1. GDPR is short for General Data Protection Regulation.
  2. GDPR are rules for the protection of personal data inside and outside the EU.
  3. The aim of GDPR is to give residents control over their personal data and unify the regulations within the whole Union.
  4. GDPR went into effect on May 25 ,2018.
  5. Seven key guiding principles to process personal data.
  6. GDPR covers aspects of data security, rights and freedoms of EU data subjects, regulatory compliance and risks, data governance and control of data.
  7. GDPR is enforced by the supervisory authority in each member state.
  8. GDPR affects any and every organization across the world that does business with people in EU member states.
  9. It makes organizations directly accountable for what they do and don’t do with sensitive EU citizen data. This also includes governments agencies and other public associations.
  10. There are a lot of processes and procedures to document!!
  11. Technology plays a very important role.
  12. GDPR allows for a 360 degree view of data subjects and a single source of truth.
  13. Certain organisations that process data may be required to appoint a Data Privacy Officer.
  14. The GDPR imposes a set of serious penalties on data controllers and processors for non-compliance.
  15. The GDPR maximum penalty is 4% of global annual turnover or €20 million – whichever is higher.
  16. A written warning can be sent to organisations in cases of first and non-intentional non-compliance.

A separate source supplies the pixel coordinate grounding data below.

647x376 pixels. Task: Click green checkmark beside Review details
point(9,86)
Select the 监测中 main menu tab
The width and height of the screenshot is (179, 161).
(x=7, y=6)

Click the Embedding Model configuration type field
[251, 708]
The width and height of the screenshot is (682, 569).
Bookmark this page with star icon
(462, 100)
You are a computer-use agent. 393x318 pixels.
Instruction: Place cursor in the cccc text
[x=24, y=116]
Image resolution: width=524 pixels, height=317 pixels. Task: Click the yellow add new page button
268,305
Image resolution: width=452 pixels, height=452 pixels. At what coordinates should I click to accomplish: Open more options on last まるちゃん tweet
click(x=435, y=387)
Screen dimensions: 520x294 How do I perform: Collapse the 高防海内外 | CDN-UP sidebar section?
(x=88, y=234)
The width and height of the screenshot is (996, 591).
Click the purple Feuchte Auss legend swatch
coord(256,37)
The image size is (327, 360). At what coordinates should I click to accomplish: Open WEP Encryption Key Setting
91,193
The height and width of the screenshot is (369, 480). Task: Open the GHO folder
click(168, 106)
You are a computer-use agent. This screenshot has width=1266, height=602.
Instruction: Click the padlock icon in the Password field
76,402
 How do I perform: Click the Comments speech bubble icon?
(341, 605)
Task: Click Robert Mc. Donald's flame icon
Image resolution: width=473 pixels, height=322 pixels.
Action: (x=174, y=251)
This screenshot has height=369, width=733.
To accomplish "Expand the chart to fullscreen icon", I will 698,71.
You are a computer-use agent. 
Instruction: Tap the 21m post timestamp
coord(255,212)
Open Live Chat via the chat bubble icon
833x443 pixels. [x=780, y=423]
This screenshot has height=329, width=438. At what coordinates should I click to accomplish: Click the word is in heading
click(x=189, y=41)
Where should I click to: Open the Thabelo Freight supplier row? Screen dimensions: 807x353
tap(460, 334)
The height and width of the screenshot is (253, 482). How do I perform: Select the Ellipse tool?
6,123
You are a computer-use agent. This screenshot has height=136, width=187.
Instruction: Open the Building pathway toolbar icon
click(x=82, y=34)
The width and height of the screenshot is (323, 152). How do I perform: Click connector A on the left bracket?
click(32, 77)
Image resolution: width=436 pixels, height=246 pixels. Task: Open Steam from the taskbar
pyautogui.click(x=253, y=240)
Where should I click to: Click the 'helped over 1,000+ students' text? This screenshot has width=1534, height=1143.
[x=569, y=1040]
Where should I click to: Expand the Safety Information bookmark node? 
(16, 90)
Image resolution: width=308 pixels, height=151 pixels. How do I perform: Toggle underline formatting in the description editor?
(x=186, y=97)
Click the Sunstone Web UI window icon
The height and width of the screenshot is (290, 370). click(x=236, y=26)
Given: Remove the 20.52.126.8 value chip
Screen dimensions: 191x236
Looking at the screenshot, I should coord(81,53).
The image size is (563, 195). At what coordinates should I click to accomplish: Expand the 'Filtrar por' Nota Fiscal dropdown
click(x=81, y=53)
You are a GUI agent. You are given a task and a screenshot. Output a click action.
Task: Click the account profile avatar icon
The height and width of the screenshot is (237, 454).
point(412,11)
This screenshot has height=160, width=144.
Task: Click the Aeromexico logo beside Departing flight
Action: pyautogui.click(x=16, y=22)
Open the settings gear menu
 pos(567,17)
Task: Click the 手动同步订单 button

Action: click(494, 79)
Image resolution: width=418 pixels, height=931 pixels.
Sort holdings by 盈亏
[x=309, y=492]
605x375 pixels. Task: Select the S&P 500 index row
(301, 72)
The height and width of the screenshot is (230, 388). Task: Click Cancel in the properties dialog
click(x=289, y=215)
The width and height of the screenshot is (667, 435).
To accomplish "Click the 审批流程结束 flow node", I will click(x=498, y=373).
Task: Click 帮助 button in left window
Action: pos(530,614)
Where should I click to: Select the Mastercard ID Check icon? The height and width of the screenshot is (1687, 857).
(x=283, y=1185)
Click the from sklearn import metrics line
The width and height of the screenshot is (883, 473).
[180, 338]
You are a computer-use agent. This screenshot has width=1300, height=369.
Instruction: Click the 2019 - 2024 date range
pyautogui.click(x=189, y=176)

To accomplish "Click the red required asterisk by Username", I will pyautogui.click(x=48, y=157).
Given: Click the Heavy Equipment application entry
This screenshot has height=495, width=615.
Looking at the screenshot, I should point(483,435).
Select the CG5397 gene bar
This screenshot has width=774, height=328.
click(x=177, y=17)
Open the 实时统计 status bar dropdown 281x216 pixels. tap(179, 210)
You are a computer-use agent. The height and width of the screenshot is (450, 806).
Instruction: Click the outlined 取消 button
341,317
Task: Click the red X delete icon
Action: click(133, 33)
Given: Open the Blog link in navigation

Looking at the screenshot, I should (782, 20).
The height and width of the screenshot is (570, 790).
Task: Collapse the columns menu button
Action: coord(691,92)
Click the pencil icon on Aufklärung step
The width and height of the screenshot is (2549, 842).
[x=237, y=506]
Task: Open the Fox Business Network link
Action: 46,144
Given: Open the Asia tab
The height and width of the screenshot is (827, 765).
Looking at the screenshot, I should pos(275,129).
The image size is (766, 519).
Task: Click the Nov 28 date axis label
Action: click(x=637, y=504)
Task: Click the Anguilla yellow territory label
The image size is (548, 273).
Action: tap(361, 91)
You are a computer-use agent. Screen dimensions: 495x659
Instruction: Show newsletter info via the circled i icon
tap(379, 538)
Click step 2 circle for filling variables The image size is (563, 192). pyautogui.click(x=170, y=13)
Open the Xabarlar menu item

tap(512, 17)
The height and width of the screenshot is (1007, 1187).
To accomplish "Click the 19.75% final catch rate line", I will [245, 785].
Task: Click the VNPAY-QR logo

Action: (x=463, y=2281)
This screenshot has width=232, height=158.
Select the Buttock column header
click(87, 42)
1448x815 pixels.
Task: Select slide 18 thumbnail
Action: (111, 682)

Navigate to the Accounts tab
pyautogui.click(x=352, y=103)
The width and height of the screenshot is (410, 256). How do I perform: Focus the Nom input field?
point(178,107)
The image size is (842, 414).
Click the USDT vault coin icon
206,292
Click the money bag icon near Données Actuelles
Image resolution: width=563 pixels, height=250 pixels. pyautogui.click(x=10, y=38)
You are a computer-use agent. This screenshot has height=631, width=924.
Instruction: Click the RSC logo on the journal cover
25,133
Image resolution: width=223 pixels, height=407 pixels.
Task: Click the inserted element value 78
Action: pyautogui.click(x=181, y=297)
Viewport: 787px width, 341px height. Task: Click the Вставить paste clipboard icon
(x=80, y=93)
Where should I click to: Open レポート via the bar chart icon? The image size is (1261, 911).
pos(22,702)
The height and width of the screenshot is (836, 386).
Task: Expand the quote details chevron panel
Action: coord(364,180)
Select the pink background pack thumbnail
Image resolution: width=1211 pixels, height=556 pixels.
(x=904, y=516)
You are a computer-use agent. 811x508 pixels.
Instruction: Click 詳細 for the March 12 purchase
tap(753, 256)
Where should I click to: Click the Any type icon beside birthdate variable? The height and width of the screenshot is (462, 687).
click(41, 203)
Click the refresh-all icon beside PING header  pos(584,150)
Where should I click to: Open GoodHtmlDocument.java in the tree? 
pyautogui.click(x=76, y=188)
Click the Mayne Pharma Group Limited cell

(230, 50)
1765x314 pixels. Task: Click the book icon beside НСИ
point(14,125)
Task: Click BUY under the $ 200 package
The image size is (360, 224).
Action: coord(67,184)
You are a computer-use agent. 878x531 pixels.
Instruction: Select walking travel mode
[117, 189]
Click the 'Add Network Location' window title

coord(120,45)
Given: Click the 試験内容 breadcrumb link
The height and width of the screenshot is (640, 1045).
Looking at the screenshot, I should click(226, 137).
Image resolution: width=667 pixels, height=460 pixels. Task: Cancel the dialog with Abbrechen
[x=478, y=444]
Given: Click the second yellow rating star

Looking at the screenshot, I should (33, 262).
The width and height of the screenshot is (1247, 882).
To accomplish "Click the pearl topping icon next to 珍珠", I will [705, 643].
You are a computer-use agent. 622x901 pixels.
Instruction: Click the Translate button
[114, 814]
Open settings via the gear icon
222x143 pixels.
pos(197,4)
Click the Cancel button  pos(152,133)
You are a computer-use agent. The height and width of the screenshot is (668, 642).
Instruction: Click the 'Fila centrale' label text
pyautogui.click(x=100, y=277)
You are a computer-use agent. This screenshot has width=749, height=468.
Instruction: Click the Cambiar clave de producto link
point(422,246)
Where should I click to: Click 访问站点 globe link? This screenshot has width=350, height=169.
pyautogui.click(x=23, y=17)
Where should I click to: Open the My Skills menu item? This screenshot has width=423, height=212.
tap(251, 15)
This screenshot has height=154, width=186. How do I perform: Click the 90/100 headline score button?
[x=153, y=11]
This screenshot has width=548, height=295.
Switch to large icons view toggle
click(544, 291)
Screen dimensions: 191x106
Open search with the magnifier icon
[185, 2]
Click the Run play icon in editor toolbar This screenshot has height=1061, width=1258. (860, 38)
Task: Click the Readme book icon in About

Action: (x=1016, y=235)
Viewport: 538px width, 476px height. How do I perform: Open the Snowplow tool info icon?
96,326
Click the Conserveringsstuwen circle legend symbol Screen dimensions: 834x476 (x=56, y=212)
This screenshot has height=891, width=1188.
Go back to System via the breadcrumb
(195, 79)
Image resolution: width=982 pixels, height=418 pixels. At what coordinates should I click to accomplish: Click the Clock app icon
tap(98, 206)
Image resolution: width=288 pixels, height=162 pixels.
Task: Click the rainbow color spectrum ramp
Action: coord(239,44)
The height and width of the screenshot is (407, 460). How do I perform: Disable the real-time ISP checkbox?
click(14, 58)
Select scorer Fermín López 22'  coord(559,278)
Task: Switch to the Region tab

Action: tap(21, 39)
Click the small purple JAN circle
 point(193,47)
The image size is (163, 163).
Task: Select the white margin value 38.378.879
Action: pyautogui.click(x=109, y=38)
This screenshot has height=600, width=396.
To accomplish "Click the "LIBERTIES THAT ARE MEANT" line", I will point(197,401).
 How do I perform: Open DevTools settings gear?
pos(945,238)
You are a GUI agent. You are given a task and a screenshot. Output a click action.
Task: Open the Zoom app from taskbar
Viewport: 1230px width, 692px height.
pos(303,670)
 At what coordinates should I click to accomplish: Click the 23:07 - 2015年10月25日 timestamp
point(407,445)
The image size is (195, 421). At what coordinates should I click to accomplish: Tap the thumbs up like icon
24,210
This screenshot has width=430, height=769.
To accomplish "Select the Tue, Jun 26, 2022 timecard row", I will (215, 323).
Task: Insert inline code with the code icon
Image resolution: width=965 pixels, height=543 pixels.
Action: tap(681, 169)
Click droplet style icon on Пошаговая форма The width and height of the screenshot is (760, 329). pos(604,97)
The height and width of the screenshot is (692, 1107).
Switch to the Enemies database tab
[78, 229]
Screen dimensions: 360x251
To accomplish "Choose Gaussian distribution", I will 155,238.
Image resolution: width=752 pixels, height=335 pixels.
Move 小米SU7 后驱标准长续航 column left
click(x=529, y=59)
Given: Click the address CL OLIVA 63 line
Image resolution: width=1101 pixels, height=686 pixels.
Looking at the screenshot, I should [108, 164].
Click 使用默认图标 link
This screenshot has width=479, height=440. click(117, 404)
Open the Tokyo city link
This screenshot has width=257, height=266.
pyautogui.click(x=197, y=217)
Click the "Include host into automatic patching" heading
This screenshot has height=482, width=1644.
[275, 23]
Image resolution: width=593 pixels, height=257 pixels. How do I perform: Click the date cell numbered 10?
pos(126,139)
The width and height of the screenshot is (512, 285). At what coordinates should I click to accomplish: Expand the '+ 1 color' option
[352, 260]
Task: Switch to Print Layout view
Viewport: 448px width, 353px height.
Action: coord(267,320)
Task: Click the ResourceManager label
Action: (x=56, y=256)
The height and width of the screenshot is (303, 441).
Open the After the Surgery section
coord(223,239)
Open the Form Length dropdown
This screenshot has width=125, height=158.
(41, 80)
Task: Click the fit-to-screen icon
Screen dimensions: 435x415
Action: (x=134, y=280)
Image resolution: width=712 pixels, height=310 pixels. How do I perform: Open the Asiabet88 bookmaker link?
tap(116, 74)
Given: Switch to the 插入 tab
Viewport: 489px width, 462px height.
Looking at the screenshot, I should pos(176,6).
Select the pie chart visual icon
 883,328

  17. Fines under GDPR of up to 10€ million or 2% of annual worldwide turnover will be imposed on organisations that don’t uphold the obligations of data controllers.
  18. If an organisation incurs a data breach, they should notify the relevant authorities within 72 hours.
  19. Implementing the GDPR is not an option, but a legal requirement, which needs a high degree of commitment and resources.
  20. GDPR can offer numerous opportunities with a well-designed internal data protection framework.